Rule Parameters

3 views
Skip to first unread message

Rod Adams

unread,
Mar 2, 2005, 12:06:17 AM3/2/05
to Perl6 Language List

Since the line between rules and subs is already blurring significantly,
I want to blur it a little more. I want to write rules which can take
parameters.

Consider that I am parsing HTML (a very frequent occurrence), and wish
to make a Rule that matches a balanced tag from open to close. I want
to use the same code many different times, but for different tags.
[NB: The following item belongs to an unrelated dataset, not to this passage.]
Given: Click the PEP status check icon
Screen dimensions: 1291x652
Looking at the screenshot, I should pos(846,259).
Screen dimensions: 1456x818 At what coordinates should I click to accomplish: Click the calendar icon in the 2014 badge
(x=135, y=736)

So I
really want to say something like:

rule baltag (Rule|Str $<tag>) {
\< $<tag> \s* $<options> := (.*?) \>
$<body> := (.*?)
\</ $<tag> \>
}

I could then do:

$buffer ~~ / <baltag title> /;

later on to match any <title> tag in my buffer.
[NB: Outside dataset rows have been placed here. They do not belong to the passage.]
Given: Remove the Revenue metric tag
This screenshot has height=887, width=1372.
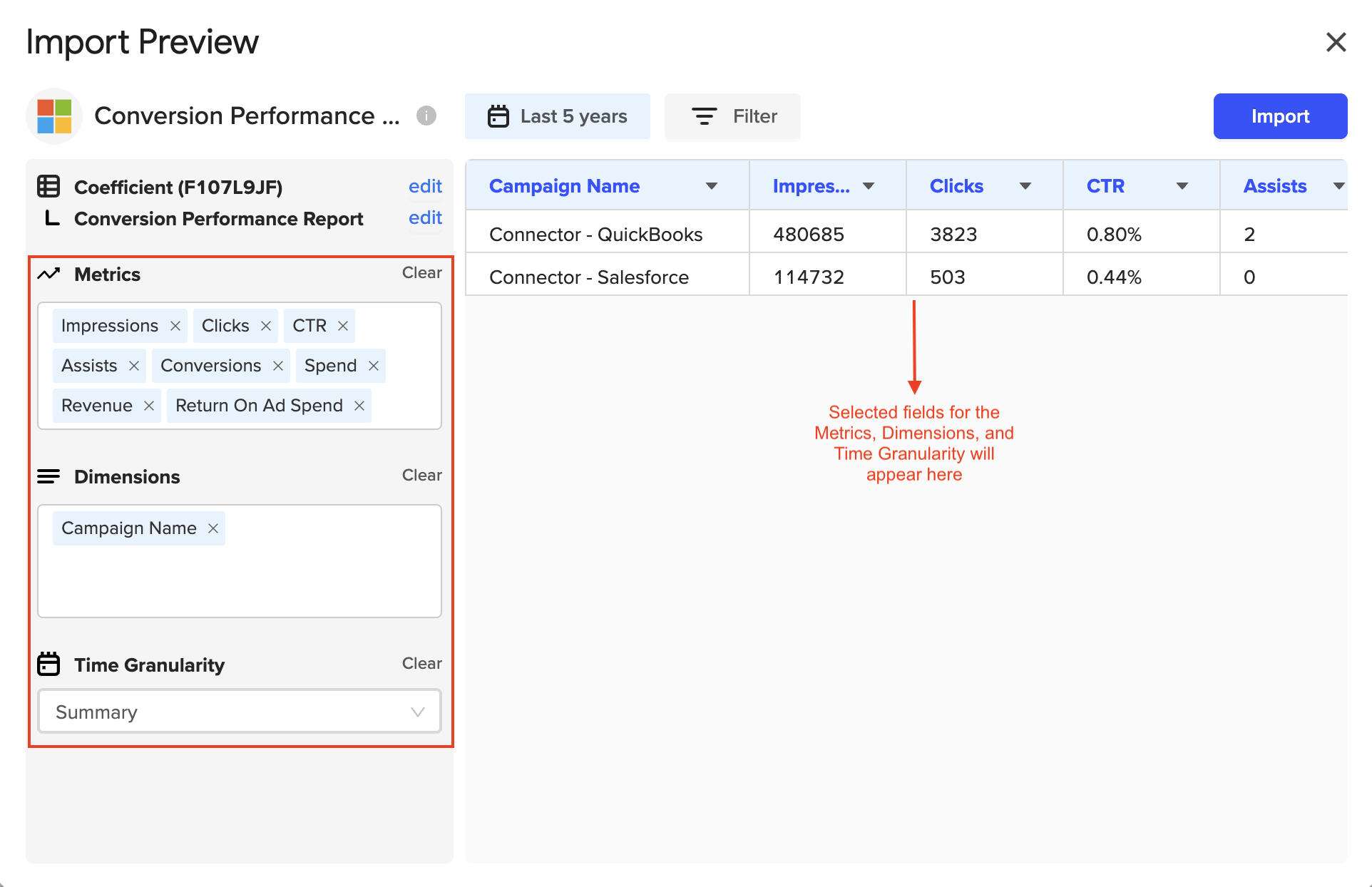Looking at the screenshot, I should click(x=149, y=406).
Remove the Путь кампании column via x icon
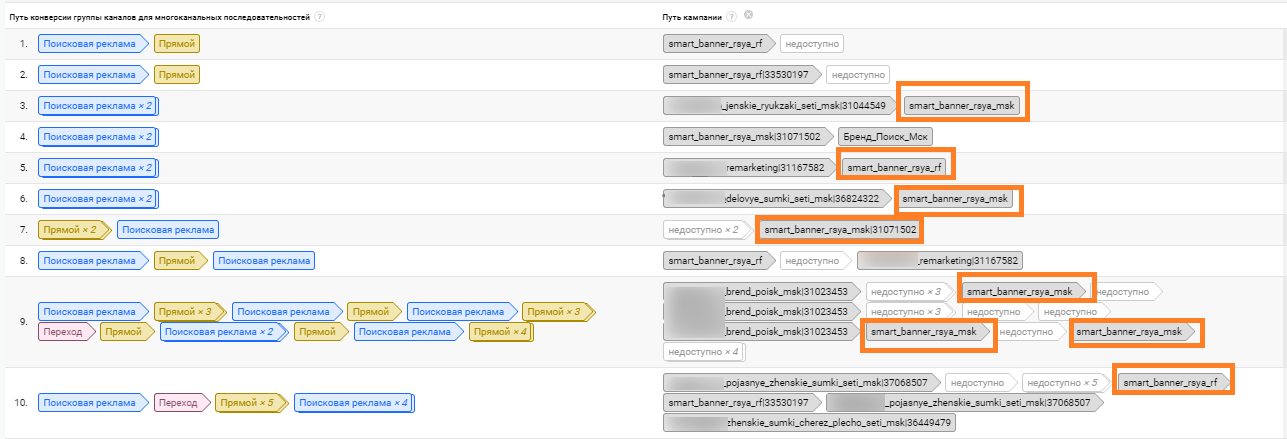This screenshot has height=439, width=1287. click(749, 16)
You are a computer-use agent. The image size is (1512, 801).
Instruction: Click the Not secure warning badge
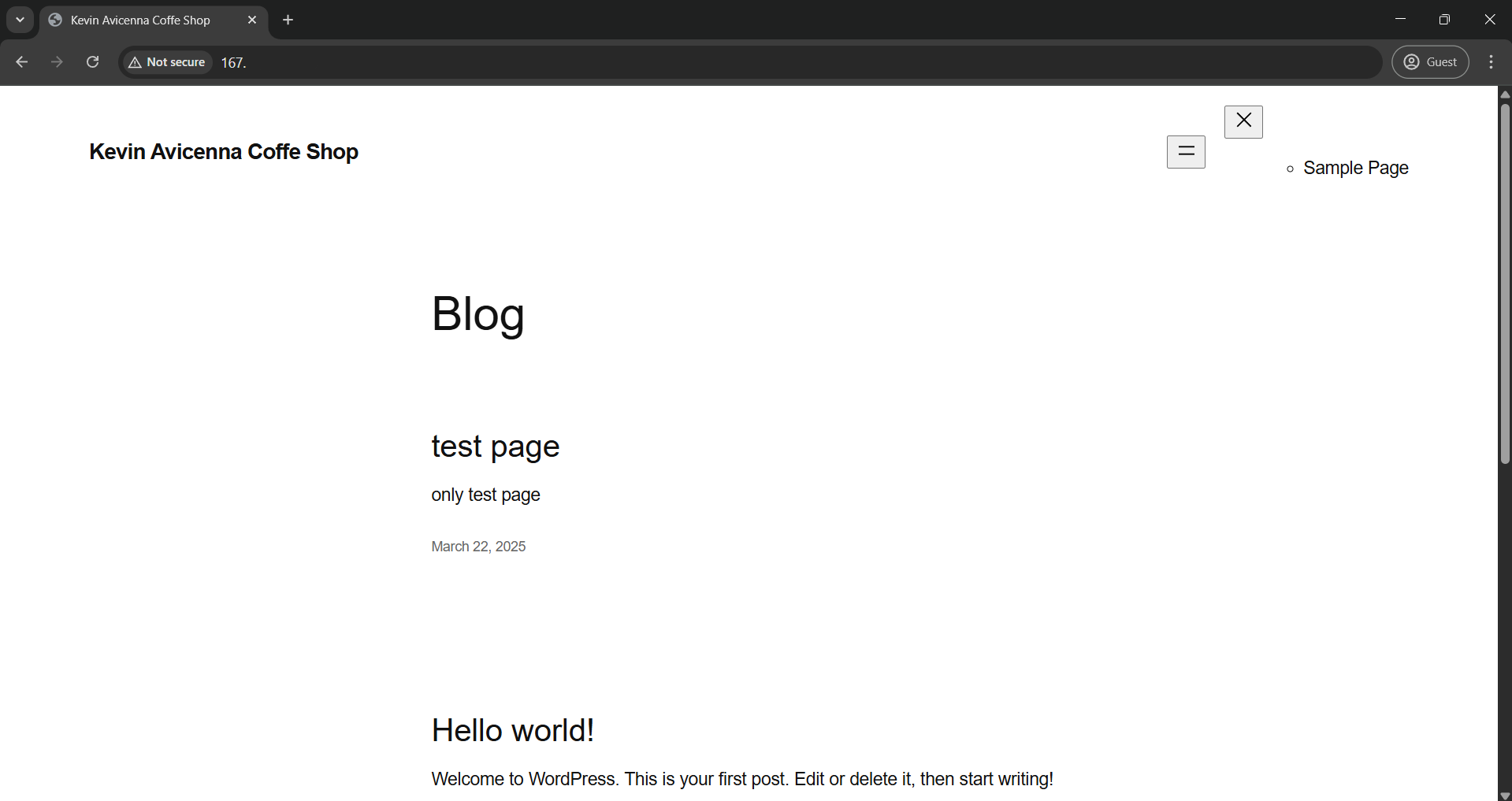click(167, 62)
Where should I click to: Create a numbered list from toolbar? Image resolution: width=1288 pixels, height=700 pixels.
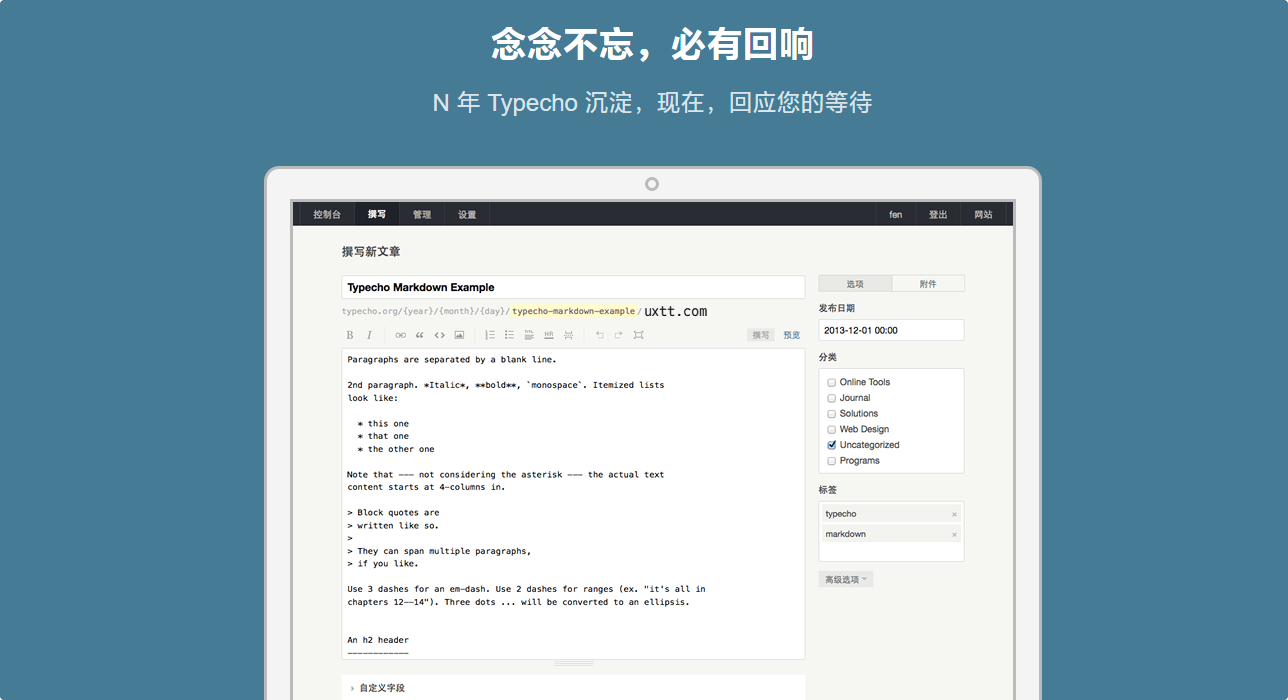click(490, 335)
I'm open to alternative syntaxs, this one was just there to illustrate
my point.

-- Rod Adams.


Luke Palmer

unread,
Mar 2, 2005, 12:17:08 AM3/2/05
to Rod Adams, Perl6 Language List
Rod Adams writes:
> Since the line between rules and subs is already blurring significantly,
> I want to blur it a little more. I want to write rules which can take
> parameters.

No no no! That's too powerful.

Wow, skimming through both S5 and A5 and I see no mention of such a
thing. I know we've had it planned for quite a while.
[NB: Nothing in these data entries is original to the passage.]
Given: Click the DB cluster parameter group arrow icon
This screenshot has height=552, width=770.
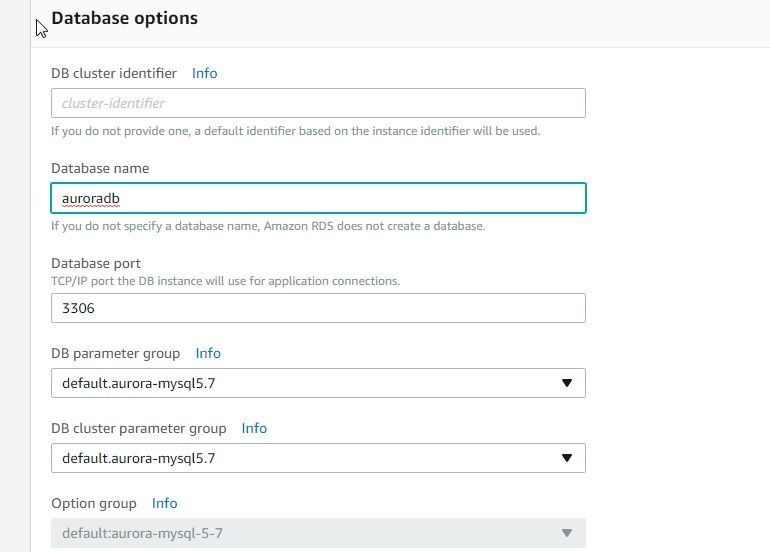Looking at the screenshot, I should point(567,458).
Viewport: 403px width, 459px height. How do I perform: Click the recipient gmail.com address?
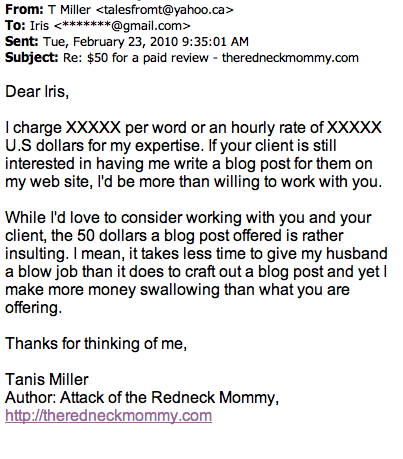pyautogui.click(x=122, y=26)
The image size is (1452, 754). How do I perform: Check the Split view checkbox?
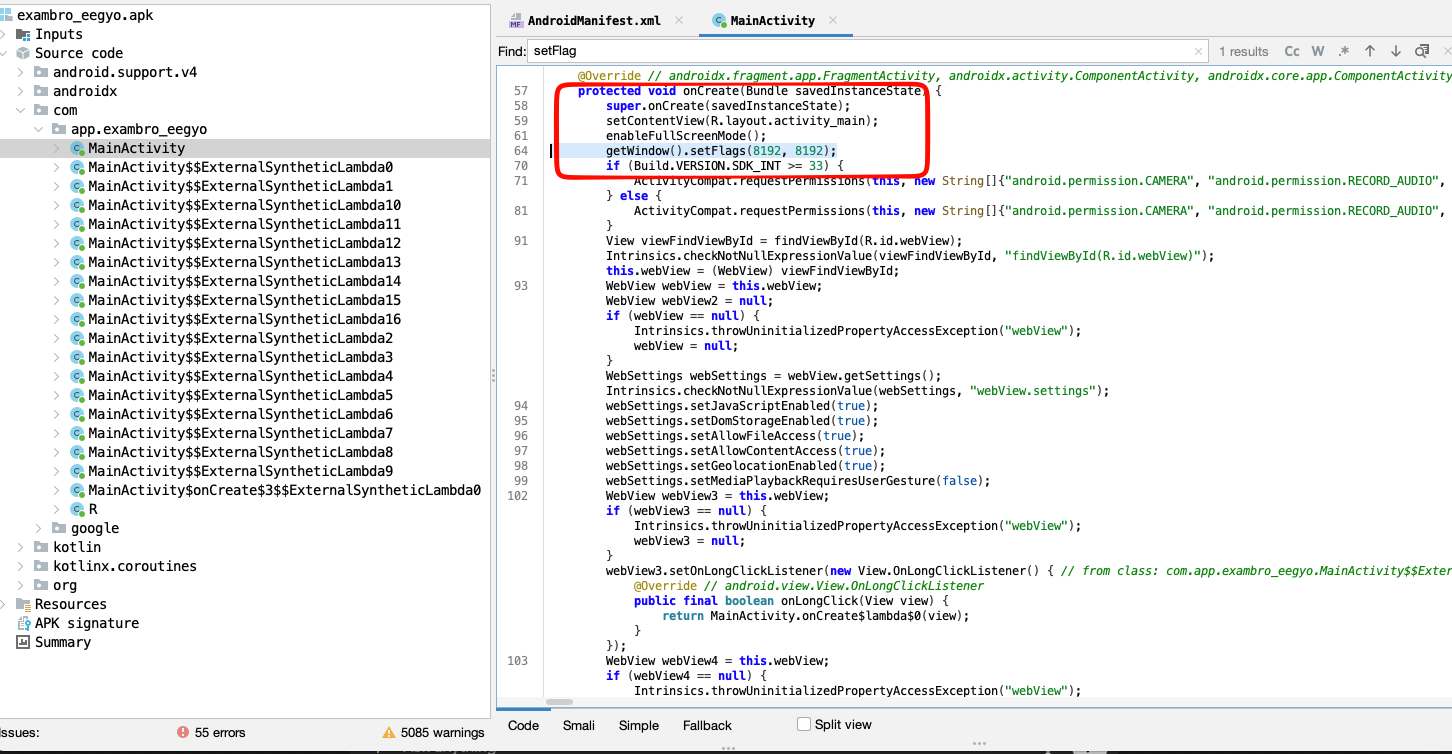804,724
> Consider that I am parsing HTML (a very frequent occurrence), and wish
> to make a Rule that matches a balanced tag from open to close. I want
> to use the same code many different times, but for different tags. So I
> really want to say something like:
>
> rule baltag (Rule|Str $<tag>) {
> \< $<tag> \s* $<options> := (.*?) \>
> $<body> := (.*?)
> \</ $<tag> \>
> }

Replace $<tag> with $tag and you're all set. We may allow putting
$<tag> directly in the parameter list for inclusion in the parse tree.

Luke

Larry Wall

unread,
Mar 2, 2005, 12:32:28 AM3/2/05
to Perl6 Language List
On Tue, Mar 01, 2005 at 11:06:17PM -0600, Rod Adams wrote:
: Since the line between rules and subs is already blurring significantly,
: I want to blur it a little more. I want to write rules which can take
: parameters.

No problem. That's how the arguments to rules like <before foo> are
already passed. If I recall, we originally specified three basic forms:

<foo bar> # bar is pattern
<foo: bar> # bar is string
<foo(bar)> # bar is Perl expression

though the middle one of those is the weakest, since it's equivalent to

<foo('bar')>

For that matter, the first one is just

<foo(/bar/)>

Anyway, these forms are somewhat negotiable yet. In recognition that
these are all methods underneath, I seem to recall switching the most
generic form to

<.foo()>

at some point, but I could be hallucinating. We could certaintly just
get by with

<foo pattern>

and

<.foo(@arguments)>

But I kind of like the sub syntax even if they're really methods underneath.
I dunno...

Of course, one can call them like ordinary methods too, as long as one
supplies an appropriate pattern-matching context invocant. But it's
pretty handy to have that magically supplied for you inside <...>.

Larry

Patrick R. Michaud

unread,
Mar 2, 2005, 10:46:51 AM3/2/05
to Perl6 Language List
On Tue, Mar 01, 2005 at 09:32:28PM -0800, Larry Wall wrote:
> On Tue, Mar 01, 2005 at 11:06:17PM -0600, Rod Adams wrote:
> : Since the line between rules and subs is already blurring significantly,
> : I want to blur it a little more. I want to write rules which can take
> : parameters.
>
> No problem. That's how the arguments to rules like <before foo> are
> already passed. If I recall, we originally specified three basic forms:
> <foo bar> # bar is pattern
> <foo: bar> # bar is string
> <foo(bar)> # bar is Perl expression

Yes, this is written in A05, although it's often hard to spot and
easy to overlook. They're in the large table under "Metacharacter reform":

<name(expr)> # call rule, passing Perl args
{ .name(expr) } # same thing.

<$var(expr)> # call rule indirectly by name
{ .$var(expr) } # same thing.

<name pat> # call rule, passing regex arg
{ .name(/pat/) } # same thing.

# maybe...
<name: text> # call rule, passing string
{ .name(q<text>) } # same thing.

The argument form of subrules is not currently mentioned in S05.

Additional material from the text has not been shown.